The reason for these differences is largely because the risks to the third party provider are higher for discounting than they are for factoring. Because the provider doesn’t take control of invoice collection, they have more rigorous requirements in terms of the business’s profitability, turnover, and net worth.
What kinds of businesses use factoring and invoice discounting?
These methods are used in a wide range of industries, most specifically in industries where invoices are for large sums of money, and payments are not made instantly on provision of goods or services. This is because factoring and discounting are inefficient processes when they involve large numbers of invoices for small amounts of money. Therefore, while factoring and discounting aren’t a feature that is commonly used by retail outlets, these methods are often employed in manufacturing and construction, as well as by printers, couriers and wholesalers.
In addition to this, factoring and discounting can benefit businesses in other industries, depending on the situation. For example: start-ups that want to take advantage of flexible financing options; growing businesses that want to maximise their cash flow; and struggling businesses that have trouble bridging the financial gap between invoicing a customer and receiving payment.

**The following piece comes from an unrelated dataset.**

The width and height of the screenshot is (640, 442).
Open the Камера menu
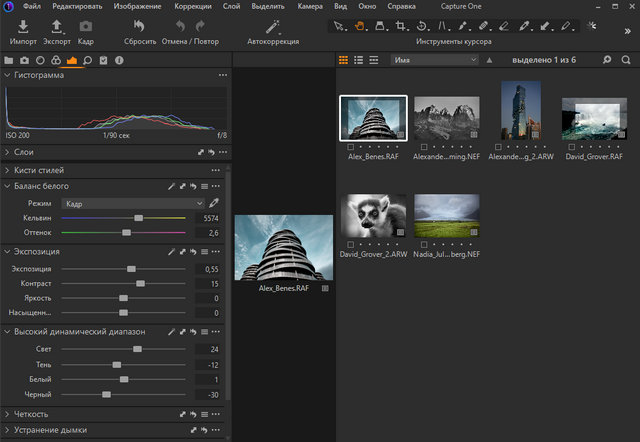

How businesses can benefit from discounting and factoring
Using factoring and discounting services has some important advantages for businesses.
• The ability to receive payment for goods and services before customers actually pay provides businesses with a highly flexible way of managing working capital and maximising cash flow
• Up to 85-90% of the value of outstanding invoices can be advanced, whereas securing an overdraft against unpaid invoices can typically raise a maximum of 50% against the value
• These methods have an additional level of flexibility, in that a business negotiates an initial credit line with the third party provider, but can arrange to have their credit limit increase as their sales increase. In contrast, negotiating increases on overdrafts and loans is typically a less flexible process that can take some time to arrange.
• Using a factor can reduce the amount of time and money a business must spend on debt collection (note: this doesn’t apply to invoice discounting, where the business retains control over its sales ledger)
• Export factoring can help a business reduce the risks and costs associated with doing business internationally, and the costs of this kind of factoring are comparable to the costs of similar kinds of financing
Are there any drawbacks?
For the most part, factoring and discounting are highly advantageous services for businesses, but there are a few disadvantages and limits that it’s important to understand.
One of the most significant, of course, is that a small portion of each invoice is paid to the third party provider as a fee and/or interest payment. However, this fee is comparable to the costs involved in alternative methods of financing, such as an overdraft.
In terms of factoring, there may be some additional constraints; for example, some factors may want to pre-approve new customers, or set credit limits for some customers, which may delay or limit some business dealings.
Another potential issue with factoring is that some business owners aren’t comfortable giving up control of their sales ledgers, and some customers aren’t comfortable dealing with a factor. However, when factoring is implemented carefully and with plenty of consideration for these potential problems, it can make the process go very smoothly.